Items listed in a dataset
★ ★ ★ ★

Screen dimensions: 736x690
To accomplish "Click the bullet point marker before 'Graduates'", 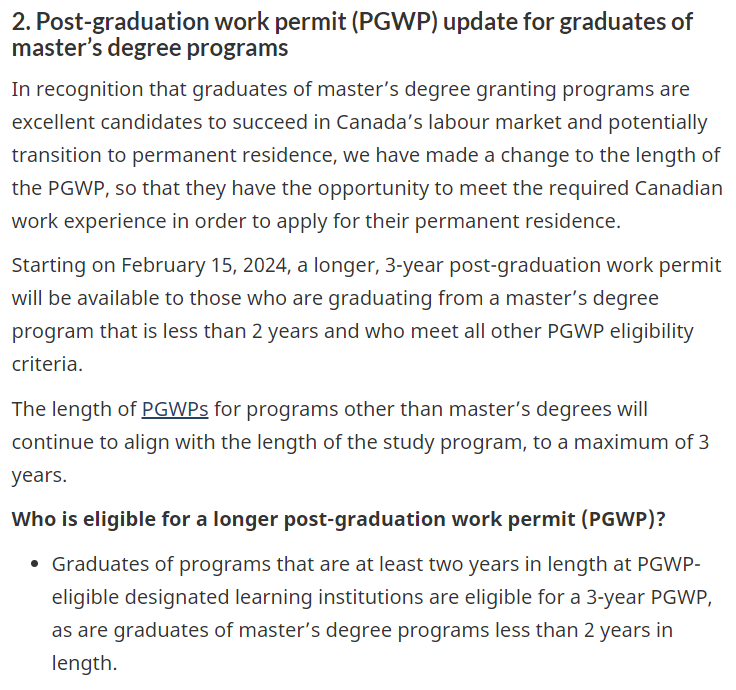I will tap(34, 564).
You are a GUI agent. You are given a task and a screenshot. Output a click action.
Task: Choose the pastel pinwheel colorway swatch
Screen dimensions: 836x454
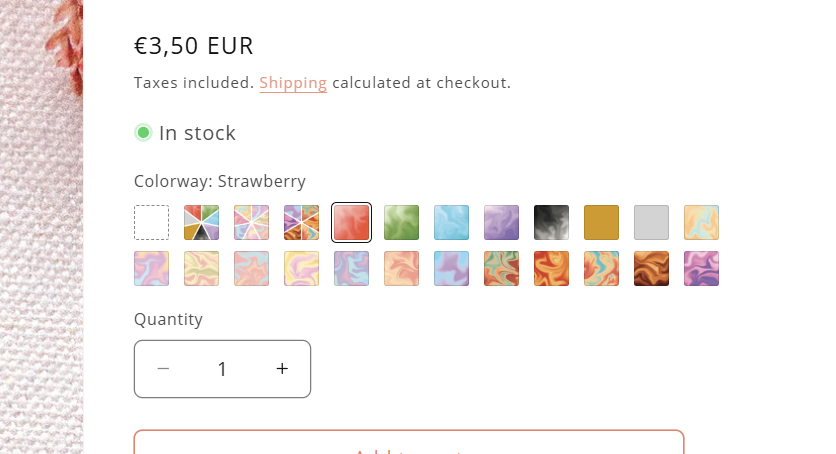252,222
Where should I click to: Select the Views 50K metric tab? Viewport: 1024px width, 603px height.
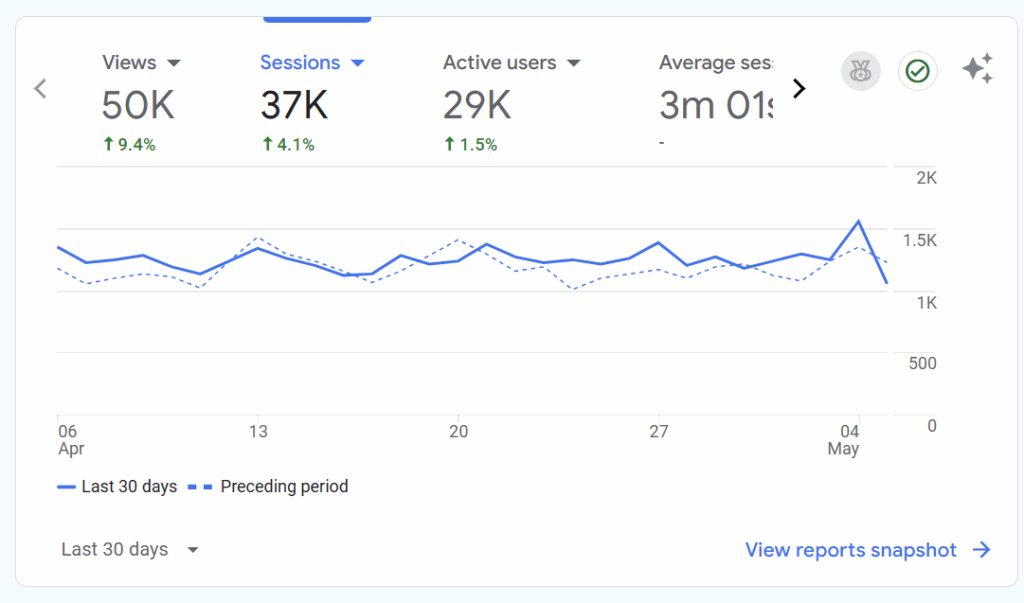coord(137,104)
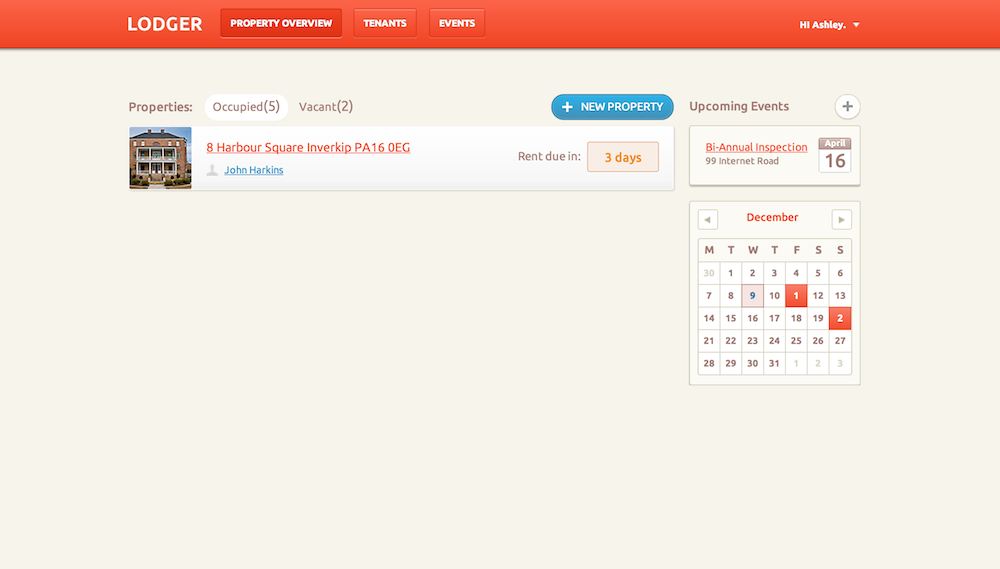Go to next month in calendar
The height and width of the screenshot is (569, 1000).
(x=841, y=219)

★ ★ ★ ★

Copy the items word for word, starting at the line that contains "Where should I" and continuing through the end of the items, with both ends included. Leave the pictures out of your copy.

Where should I click to: Select the Views 50K metric tab? Viewport: 1024px width, 603px height.
coord(137,104)
Go to next month in calendar
The height and width of the screenshot is (569, 1000).
(x=841, y=219)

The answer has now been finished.